I’d wondered the same thing since we started working together. When Dan had first broken his arm, my reaction had been almost instinctive—I had to graduate, I had to get into the orchestra, as surely as I had to breathe, or eat. Now, after the latest talk with my father, I was questioning whose dream I was trying so hard to fulfill. I wanted it…I’d wanted it for as long as I could remember. But it was starting to feel like fear of failure, not passion, was driving me.

“Yes,” I told Connor eventually, and even I could hear how conflicted it sounded.

He sighed. “What you need is to relax. Put down the cello.”

“We need to practice.”

“Karen Montfort, put down the cello and lift your skirt.”

I felt a rush of heat scald my face and instinctively turned to see if anyone had heard, but we were alone in the massive hall. “What?!”

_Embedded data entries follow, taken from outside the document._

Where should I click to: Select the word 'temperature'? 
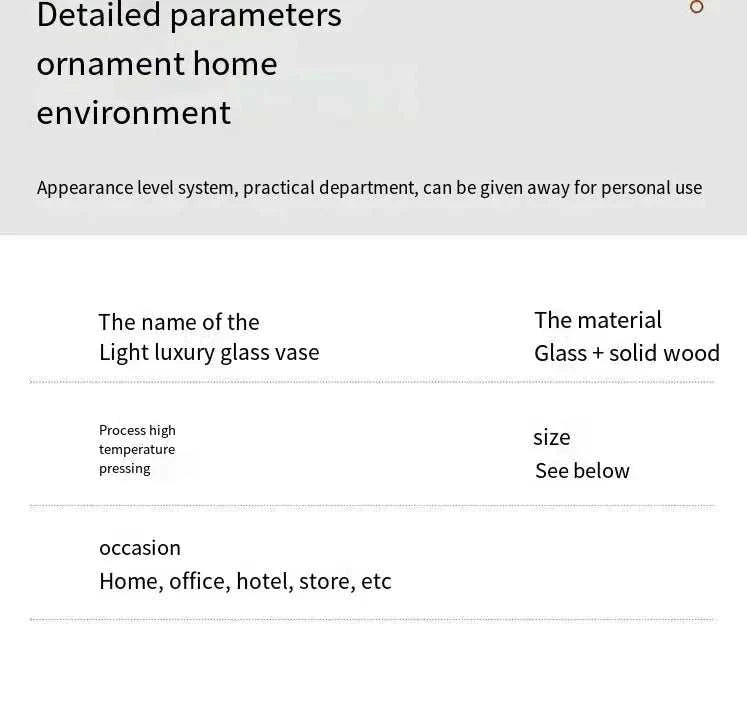tap(137, 449)
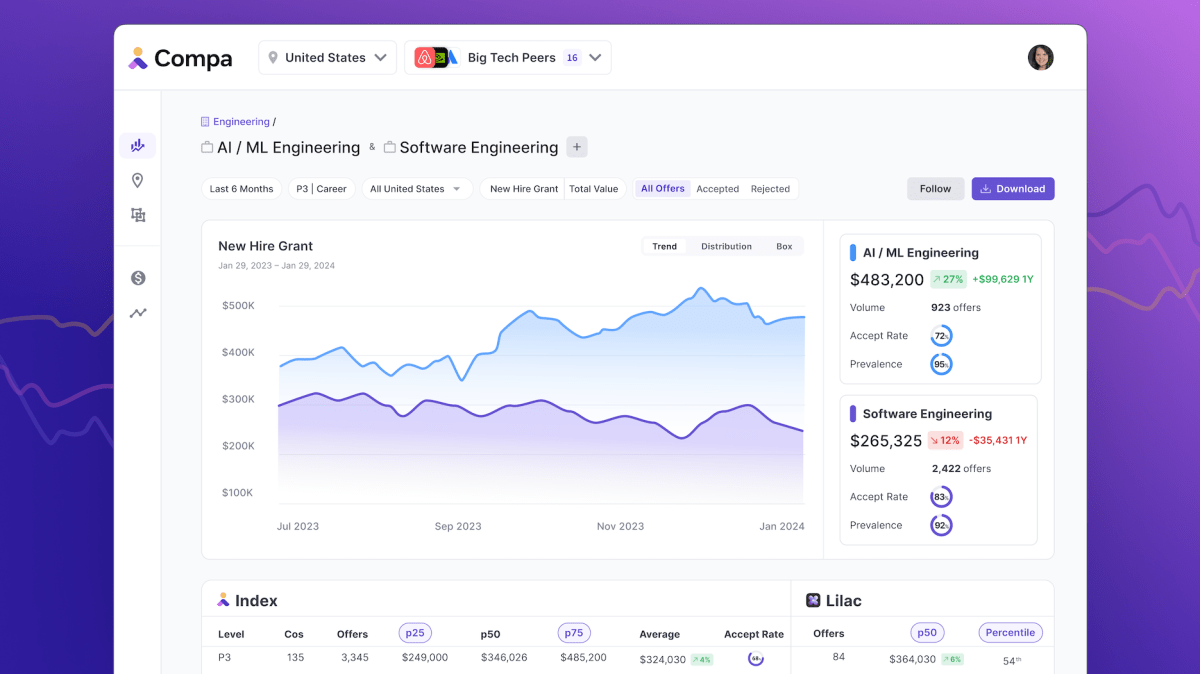The height and width of the screenshot is (674, 1200).
Task: Open the trend line sidebar icon
Action: 138,313
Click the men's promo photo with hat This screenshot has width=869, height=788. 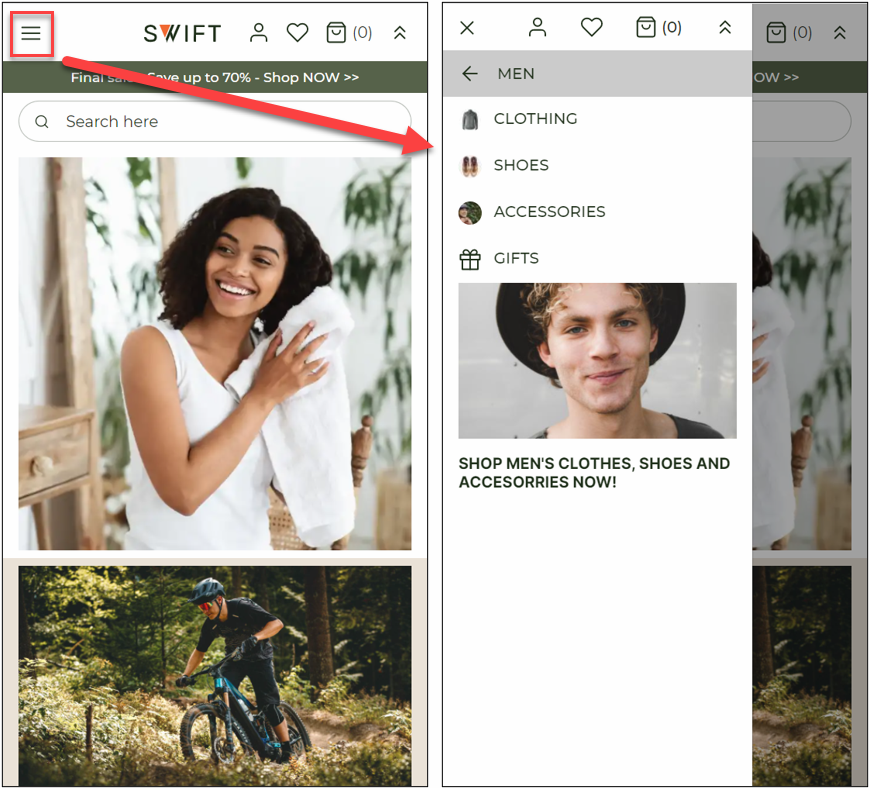click(x=597, y=360)
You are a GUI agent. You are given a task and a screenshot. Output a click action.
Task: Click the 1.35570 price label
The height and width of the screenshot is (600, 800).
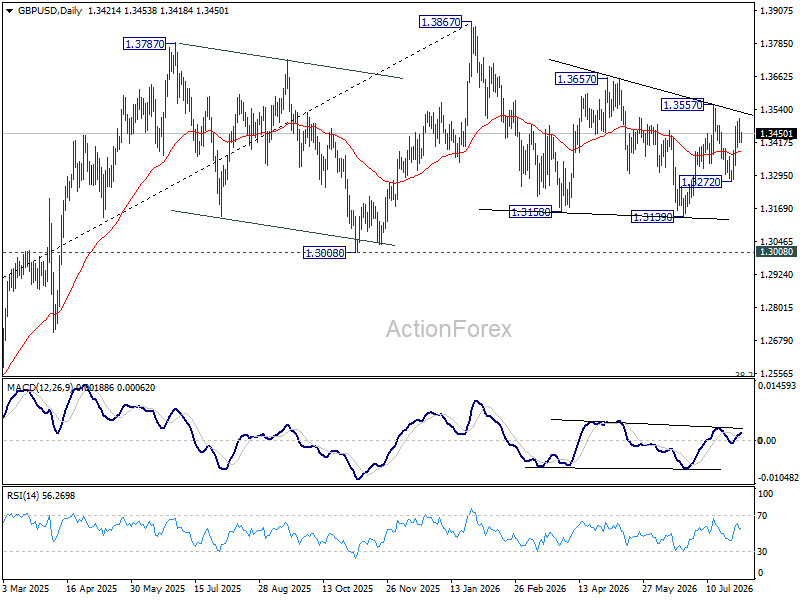[x=682, y=105]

He didn’t give me a chance to answer, just scooped me up into his arms and lifted me with an impatient sigh, the sort you’d give when picking up an errant kitten. His strong arms pressed me to his chest and despite a yelp and a “Connor!” and a kicking of legs, I was carried across the room. My chin was resting on his shoulder, looking over his back, so I couldn’t see where we were going. My first clue was when I heard him lift the lid of the grand piano, exposing the keys; my second was when I felt him lift the hem of my dress, exposing me.

I swallowed quickly. “Connor, we can’t—”

He put me gently down on the keys, and I gasped as they shifted and sank beneath my ass, a discordant cacophony echoing around the hall. He’d lifted my dress up to my hips, and the panties I’d chosen—skimpy black briefs, which was my idea of daring—left a good deal of bare skin exposed to press against the chill ivory. Worse, I’d experimented by wearing hold ups again and I could feel his eyes raking over the lacy tops. I could feel the situation sliding out of control.

“The door’s not locked,” I said quickly.

His eyes twinkled. “I know.”

His warm palms slid over the outside of my hips, his thumbs just toying with the slender waistband of my panties. Then he dropped to his knees, his shoulders nudging my knees apart, and I gaped as I realized what he had in mind. I felt his hot breath on that sensitive crease at the top of my thigh and my hands clutched at the edge of the piano. “Connor, we can’t!” I said tightly. He ignored me. I started to say it again, but his tongue traced that same line, drawing a burning trail just where leg meets body, and it came out as “Connor, we caaaaaan’t!”

His fingers hooked into the waistband of my briefs. “Lift,” he told me. He didn’t move his face away, so the word was a hot rush of air against my tingling flesh.

I looked over his shoulder at the doors to the hall. Closed, but not locked. We’d stopped playing—how long before some curious music student—or even worse, a member of staff—opened them a crack to see if there was anyone in here?